Fortuna wordt meestal afgebeeld met een cornucopeia; de hoorn des overvloeds. Ook scheeproeren (voor de goede richting) en geluksraden horen bij haar uitrusting. Ze kent vele benamingen die duidelijk maken waar zij juist voor staat. De meest gekende is Fors Fortuna; de godin kreeg namelijk de bijnaam ‘fors’. Fors Fortuna is haar meest algemene naam. Zij werd ook beschouwd als de drijvende kracht (fors) achter de seksuele aantrekkingskracht tussen mannen een vrouwen. Dit is dus een concretere voorstelling van Fortuna als vruchtbaarheidsgodin, namelijk als geboortegodin. En op die manier kunnen we haar dan weer in verband brengen met de Parcae; die toch iets te zeggen hadden over (het begin van) het leven.
Bij Fortuna Virilis is het verband met de vruchtbaarheid ook duidelijk aanwezig. De Fortuna met deze titel werd vooral geëerd door tuinmannen en vrouwen die zwanger wilden worden. Op 1 april vierde men ten ere van Fortuna Virilis, Venus en Concordia feest gevierd: het festum veneris. Op die dag mochten de vrouwen de mannen in de openbare thermen gaan bezoeken.
Fortuna Publica of Fortuna Populi Romani. Bij haar verering werd voor het heil van het hele Romeinse volk gebeden. Tegenover Fortuna Publica stond de Fortuna Privata; daar gingen mensen met hun persoonlijke wensen en dromen heen. Fortuna Muliebris werd vereerd door/voor de vrouwen op de plek waar de vrouwen Coriolanus hadden overtuigd Rome toch niet aan te vallen. Ook Fortuna Redux is nog steeds bekend; deze werd vereerd om reizigers een goede reis te wensen en onder Augustus kreeg ook zij een heuse feestdag.
Fatum en Fortuna, twee paradoxale begrippen?

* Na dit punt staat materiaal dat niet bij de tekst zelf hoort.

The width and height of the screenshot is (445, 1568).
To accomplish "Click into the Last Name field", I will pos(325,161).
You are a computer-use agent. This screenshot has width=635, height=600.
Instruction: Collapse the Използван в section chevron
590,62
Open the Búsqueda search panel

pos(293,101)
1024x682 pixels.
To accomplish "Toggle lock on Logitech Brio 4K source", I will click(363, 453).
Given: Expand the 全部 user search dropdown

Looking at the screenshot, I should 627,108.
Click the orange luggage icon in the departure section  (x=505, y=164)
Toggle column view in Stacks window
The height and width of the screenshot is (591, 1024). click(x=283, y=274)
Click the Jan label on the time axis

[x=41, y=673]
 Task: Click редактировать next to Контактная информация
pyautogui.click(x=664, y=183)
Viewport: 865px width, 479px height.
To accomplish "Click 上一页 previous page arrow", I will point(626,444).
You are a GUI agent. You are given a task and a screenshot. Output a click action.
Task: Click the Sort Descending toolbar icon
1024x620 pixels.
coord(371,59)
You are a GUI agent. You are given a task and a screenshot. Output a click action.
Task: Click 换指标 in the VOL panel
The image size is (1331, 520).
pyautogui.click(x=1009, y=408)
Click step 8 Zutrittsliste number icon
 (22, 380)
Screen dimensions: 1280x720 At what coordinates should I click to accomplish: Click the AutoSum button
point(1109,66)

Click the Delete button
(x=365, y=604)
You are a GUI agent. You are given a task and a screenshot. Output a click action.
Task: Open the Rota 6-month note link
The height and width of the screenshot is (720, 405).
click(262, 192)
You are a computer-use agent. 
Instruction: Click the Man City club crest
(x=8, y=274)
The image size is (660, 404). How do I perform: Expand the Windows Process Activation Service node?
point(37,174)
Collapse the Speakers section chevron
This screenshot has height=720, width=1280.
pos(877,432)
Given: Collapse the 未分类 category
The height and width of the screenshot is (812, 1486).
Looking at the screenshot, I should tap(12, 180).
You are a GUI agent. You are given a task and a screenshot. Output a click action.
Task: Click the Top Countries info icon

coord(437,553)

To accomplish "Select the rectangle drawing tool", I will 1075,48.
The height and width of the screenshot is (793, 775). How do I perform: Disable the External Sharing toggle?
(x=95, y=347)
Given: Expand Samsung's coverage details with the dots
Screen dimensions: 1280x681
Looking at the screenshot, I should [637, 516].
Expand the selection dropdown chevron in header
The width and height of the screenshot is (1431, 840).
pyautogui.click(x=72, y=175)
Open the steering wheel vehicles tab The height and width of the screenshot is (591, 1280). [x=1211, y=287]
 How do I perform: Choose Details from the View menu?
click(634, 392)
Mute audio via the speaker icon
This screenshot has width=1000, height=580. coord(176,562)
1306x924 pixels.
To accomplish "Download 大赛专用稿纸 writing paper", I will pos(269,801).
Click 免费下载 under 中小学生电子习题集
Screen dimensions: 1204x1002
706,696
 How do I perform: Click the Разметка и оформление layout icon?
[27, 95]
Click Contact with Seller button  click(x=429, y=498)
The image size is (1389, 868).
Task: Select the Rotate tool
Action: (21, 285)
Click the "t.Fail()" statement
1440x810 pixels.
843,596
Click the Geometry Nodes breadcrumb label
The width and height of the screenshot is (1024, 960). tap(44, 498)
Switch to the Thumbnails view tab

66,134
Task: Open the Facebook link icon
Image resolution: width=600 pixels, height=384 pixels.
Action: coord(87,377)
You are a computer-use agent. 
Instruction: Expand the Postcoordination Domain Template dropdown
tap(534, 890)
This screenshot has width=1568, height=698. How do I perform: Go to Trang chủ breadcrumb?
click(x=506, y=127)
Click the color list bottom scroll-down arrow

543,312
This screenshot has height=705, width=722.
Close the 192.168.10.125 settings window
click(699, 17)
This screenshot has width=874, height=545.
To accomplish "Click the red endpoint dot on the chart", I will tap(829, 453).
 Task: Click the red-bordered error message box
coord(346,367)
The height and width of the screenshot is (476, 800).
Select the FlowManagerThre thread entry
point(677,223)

Het is toch opvallend; de Romeinen geloofden tegelijkertijd in het Fatum én in Fortuna. Terwijl het ene het andere toch wel tegenspreekt… Volgens de leer van het Fatum ligt de levensloop van een mens al vast, maar wie bij Fortuna gaat aankloppen maakt kans op een extra dosis geluk? Misschien heeft het Fatum wel bepaald dat men bij Fortuna gaat aankloppen…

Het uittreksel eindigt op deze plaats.